TEXT BLOCK.
────────

I have heard that if you put a decent sized (heavy) pulley on the 3 phase converter motor it will help with starting load.


----------



## DFWKen (Apr 28, 2017)

The new lathe arrived today.  UPS called and said it would be delivered yesterday, but they were wrong.  It missed the truck in Kansas City.  Nonetheless, it's here today.  
so is a 10hp rotary phase converter.  It was listed on Craigslist about 70 miles from my home.  I offered a low-ball offer and he came back with a slightly low-ball price.  I committed and traveled to Burleson, Texas to pick it up.  Tested it on 220 VAC and it started and ran quietly.   

I had also made a low-ball offer on eBay for another rotary phase converter; not expecting to win it.   This one included a manufactured control box and a 10hp motor with a shaft sticking out.  To my surprise, the seller agreed to my low ball offer.  So I paid for it.  Now, I have two nice 10hp rotary phase converters.  Not sure which I want to use for my workshop.  Will sell the other.  

When UPS delivered, the worker said that they're not allowed to drive in allys.  Bummer.  I'd even gone to the local UPS freight office a couple of days ago to make sure that they could deliver via bobtail and liftgate in my rear entry.  They said yes.  Today, they said, "No".   
Without a plan B, I didn't know what to do!  Too far to walk it around back on a pallet jack.  But the UPS guy was very friendly and cooperative.  He understood my plight.  so he drove to the end of the alley where we off loaded.  Then, I used a towing strap and my pickup to pull it about 300 yards up the alley to my driveway.   I tipped him very nicely!  He deserved it.  

Took all the rest of the day and into the night to get it uncased and moved into my workshop.  I have a 4,000 lb shop hoist.  It did the job nicely, although lifting it off the foot-tall pallet was a chore requiring lifting the pallet 8" in several steps with cribbage so that the legs of the shop crane would go under.  With my towing strap, I was able to raise the lathe off the pallet, slide the heavy pallet out,  and lowered the lathe to the pavement (after removing the center panel and brake so that the legs would fit without bending the brake).  Pulled it into my workshop with a come-along and put it in its new home.  It'll be there now for the duration.  It's going to take days and plenty of solvent to get the preservative off.  Then, I'll hook up the phase converter (still not sure which converter to keep and which to resell), and go through the several pages of initial lathe setup.   I think I'll take a break and level it tonight.  

I think I should start a new post about setting up my new 14 x 40 lathe in case anyone is interested.


----------



## Downunder Bob (Apr 28, 2017)

DFWKen said:


> The new lathe arrived today.  UPS called and said it would be delivered yesterday, but they were wrong.  It missed the truck in Kansas City.  Nonetheless, it's here today.

────────

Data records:
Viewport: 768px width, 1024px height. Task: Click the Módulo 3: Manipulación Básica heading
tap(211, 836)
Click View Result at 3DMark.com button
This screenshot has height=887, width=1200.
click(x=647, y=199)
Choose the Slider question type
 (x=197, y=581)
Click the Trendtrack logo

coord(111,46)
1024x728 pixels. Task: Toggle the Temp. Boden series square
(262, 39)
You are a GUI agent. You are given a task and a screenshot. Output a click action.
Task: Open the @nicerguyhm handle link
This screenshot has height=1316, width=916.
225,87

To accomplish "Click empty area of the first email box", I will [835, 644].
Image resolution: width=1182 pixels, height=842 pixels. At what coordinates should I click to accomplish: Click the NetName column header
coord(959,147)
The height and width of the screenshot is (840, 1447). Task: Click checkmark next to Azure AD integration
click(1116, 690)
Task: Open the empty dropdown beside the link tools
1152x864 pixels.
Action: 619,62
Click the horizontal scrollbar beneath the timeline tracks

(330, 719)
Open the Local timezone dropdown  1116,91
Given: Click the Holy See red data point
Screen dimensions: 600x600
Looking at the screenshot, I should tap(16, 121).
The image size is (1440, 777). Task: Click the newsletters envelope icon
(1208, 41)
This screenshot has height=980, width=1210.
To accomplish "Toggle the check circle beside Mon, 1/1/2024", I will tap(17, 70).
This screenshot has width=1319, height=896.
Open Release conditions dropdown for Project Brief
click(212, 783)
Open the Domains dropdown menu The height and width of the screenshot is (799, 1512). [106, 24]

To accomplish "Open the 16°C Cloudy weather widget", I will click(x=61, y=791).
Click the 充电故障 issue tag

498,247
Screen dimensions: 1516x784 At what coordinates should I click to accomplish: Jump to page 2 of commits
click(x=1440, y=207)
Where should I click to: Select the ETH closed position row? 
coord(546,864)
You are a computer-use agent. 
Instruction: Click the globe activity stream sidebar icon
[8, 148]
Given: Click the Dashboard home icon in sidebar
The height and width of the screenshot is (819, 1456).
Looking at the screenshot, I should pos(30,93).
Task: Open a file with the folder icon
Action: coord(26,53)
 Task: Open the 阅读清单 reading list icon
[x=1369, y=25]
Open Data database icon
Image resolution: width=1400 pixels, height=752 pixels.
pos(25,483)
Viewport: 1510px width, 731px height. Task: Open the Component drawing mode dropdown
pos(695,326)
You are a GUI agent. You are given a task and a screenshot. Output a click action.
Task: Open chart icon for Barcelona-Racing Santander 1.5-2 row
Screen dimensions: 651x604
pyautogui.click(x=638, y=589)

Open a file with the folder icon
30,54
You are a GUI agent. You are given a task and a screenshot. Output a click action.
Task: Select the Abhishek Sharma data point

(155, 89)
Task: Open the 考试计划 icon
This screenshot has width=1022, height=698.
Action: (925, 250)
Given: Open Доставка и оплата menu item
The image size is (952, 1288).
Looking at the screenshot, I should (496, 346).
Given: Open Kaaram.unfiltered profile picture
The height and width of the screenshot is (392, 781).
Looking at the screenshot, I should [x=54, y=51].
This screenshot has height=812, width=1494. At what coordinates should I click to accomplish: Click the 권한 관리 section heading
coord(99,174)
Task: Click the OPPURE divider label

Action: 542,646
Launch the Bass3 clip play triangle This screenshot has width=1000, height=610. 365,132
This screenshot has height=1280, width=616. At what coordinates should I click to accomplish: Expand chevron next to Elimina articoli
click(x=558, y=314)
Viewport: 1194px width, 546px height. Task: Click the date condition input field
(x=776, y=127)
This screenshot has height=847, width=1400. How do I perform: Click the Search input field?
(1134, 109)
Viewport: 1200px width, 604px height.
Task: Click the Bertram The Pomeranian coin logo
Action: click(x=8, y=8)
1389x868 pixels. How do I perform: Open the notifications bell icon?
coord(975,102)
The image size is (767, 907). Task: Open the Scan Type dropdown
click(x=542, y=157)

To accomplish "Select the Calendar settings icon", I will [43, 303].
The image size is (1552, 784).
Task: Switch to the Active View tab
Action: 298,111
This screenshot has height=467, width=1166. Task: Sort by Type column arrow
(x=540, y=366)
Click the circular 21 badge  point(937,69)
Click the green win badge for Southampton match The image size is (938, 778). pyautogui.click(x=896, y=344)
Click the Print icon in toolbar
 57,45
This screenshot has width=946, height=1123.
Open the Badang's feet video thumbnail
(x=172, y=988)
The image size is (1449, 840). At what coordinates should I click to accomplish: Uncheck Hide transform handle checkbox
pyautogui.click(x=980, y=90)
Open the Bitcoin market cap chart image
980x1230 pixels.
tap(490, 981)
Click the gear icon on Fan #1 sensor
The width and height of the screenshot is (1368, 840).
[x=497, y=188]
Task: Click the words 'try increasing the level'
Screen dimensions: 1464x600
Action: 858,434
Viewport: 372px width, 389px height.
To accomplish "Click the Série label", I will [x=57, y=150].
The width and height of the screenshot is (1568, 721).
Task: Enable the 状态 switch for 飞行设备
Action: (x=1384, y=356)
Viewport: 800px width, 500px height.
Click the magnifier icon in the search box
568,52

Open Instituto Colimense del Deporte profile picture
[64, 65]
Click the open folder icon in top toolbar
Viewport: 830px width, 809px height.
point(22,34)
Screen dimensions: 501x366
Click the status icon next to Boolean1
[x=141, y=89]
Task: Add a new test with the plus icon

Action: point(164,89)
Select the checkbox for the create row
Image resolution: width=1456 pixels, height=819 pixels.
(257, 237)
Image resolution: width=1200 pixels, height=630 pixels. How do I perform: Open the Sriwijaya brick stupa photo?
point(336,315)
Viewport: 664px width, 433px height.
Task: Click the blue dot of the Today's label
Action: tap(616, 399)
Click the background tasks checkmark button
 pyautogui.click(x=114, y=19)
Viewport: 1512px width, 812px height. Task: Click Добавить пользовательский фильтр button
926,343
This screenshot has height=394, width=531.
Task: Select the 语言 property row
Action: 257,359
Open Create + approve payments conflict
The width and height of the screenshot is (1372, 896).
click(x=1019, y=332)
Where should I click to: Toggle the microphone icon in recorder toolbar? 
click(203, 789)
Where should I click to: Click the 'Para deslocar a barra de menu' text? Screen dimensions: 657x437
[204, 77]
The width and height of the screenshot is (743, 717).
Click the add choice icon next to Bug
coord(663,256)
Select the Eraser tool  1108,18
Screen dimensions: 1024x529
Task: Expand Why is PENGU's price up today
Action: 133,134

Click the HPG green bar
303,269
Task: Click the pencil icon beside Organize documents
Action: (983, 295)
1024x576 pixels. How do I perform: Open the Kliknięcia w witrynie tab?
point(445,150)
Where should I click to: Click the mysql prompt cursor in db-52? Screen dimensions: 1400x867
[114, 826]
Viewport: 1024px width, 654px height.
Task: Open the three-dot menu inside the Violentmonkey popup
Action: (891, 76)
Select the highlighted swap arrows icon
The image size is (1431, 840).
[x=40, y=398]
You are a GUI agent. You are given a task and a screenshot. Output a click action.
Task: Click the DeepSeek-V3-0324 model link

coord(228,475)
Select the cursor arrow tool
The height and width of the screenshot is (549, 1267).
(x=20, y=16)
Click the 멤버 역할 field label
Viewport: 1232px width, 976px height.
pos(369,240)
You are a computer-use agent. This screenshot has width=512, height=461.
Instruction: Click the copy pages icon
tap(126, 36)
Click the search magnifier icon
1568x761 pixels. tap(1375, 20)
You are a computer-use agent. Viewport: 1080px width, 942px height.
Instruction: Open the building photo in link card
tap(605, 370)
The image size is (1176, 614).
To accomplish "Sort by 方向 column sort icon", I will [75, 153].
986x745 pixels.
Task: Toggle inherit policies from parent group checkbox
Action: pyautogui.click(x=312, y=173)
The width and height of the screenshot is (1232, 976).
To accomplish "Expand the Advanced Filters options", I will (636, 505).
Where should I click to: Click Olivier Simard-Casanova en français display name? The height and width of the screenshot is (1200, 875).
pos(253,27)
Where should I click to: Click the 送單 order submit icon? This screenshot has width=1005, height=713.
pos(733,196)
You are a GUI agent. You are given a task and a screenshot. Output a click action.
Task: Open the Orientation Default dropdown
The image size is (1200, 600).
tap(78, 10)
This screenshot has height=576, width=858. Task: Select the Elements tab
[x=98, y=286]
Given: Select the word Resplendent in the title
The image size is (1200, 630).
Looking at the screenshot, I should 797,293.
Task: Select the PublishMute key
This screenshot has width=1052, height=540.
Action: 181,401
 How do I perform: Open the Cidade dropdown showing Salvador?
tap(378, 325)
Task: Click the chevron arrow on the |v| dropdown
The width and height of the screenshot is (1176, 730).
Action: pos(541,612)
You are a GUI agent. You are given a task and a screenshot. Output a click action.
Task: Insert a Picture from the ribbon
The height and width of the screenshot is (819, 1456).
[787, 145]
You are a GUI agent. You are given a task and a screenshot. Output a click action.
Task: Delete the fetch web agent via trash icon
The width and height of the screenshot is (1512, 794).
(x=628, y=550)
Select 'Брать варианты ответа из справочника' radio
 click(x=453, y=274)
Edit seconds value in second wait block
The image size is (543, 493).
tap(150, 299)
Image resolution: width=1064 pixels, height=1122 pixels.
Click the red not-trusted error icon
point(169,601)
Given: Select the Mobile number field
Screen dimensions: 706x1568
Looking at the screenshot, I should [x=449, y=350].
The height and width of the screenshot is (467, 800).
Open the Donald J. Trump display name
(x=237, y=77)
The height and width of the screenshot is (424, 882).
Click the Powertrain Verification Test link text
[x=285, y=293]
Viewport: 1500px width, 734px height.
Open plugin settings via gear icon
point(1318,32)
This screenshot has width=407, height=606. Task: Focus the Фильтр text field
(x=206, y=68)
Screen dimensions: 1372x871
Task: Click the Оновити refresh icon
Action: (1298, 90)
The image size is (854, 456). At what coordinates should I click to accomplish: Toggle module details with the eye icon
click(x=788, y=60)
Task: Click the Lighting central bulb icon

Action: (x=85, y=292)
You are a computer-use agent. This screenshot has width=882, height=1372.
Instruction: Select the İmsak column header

────────

LIST OF TASKS.
1 - Check each statement against the lathe delivery thread. For each one, answer yes or no and quote the words from the thread that settle it.
(a) The lathe was delivered on the day UPS first said it would arrive.
(b) The converter bought on Craigslist was tested on 220 VAC and ran quietly.
(c) The shop hoist used to move the lathe is rated at 2,000 lb.
2 - Print everything in the lathe delivery thread from "## DFWKen (Apr" down to "and ran quietly.".
3 - Write what comes next in the lathe delivery thread, picking up after its last sentence.
The listing has nothing to do with the lathe delivery thread.

ANSWERS BY TASK.
1 -
(a) No: "UPS called and said it would be delivered yesterday, but they were wrong."
(b) Yes: "Tested it on 220 VAC and it started and ran quietly."
(c) No: "I have a 4,000 lb shop hoist."

2 -
## DFWKen (Apr 28, 2017)

The new lathe arrived today.  UPS called and said it would be delivered yesterday, but they were wrong.  It missed the truck in Kansas City.  Nonetheless, it's here today.  
so is a 10hp rotary phase converter.  It was listed on Craigslist about 70 miles from my home.  I offered a low-ball offer and he came back with a slightly low-ball price.  I committed and traveled to Burleson, Texas to pick it up.  Tested it on 220 VAC and it started and ran quietly.

3 -
> so is a 10hp rotary phase converter.  It was listed on Craigslist about 70 miles from my home.  I offered a low-ball offer and he came back with a slightly low-ball price.  I committed and traveled to Burleson, Texas to pick it up.  Tested it on 220 VAC and it started and ran quietly.
> 
> I had also made a low-ball offer on eBay for another rotary phase converter; not expecting to win it.   This one included a manufactured control box and a 10hp motor with a shaft sticking out.  To my surprise, the seller agreed to my low ball offer.  So I paid for it.  Now, I have two nice 10hp rotary phase converters.  Not sure which I want to use for my workshop.  Will sell the other.
> ...


----------



## Downunder Bob (Apr 28, 2017)

Nice looking machine, will be waiting for install and setup pics and story.


----------



## DFWKen (May 25, 2017)

Phase converter all wired up with appropriate fused (breaker) power main and supplying 3-phase power to my lathe.  All seems well.  
HOWEVER, the idling current draw of the converter seems excessive.   With no 3-phase load, the converter/motor is drawing 15 amps on one leg and 14 on the other from the single phase power main.  I was expecting much lower power consumption when not under any load other than its own internal friction and power losses.  (like almost zero . . .just enough to keep the Phase Converter spinning.  

Does 14 amps and 14 amps sound correct?


----------



## Ulma Doctor (May 25, 2017)

14A @ 10hp is quite good for an idling 3 phase motor on single phase supply
is your line voltage closer to 220v or is it closer to 240v?


----------



## Downunder Bob (May 25, 2017)

DFWKen said:


> Phase converter all wired up with appropriate fused (breaker) power main and supplying 3-phase power to my lathe.  All seems well.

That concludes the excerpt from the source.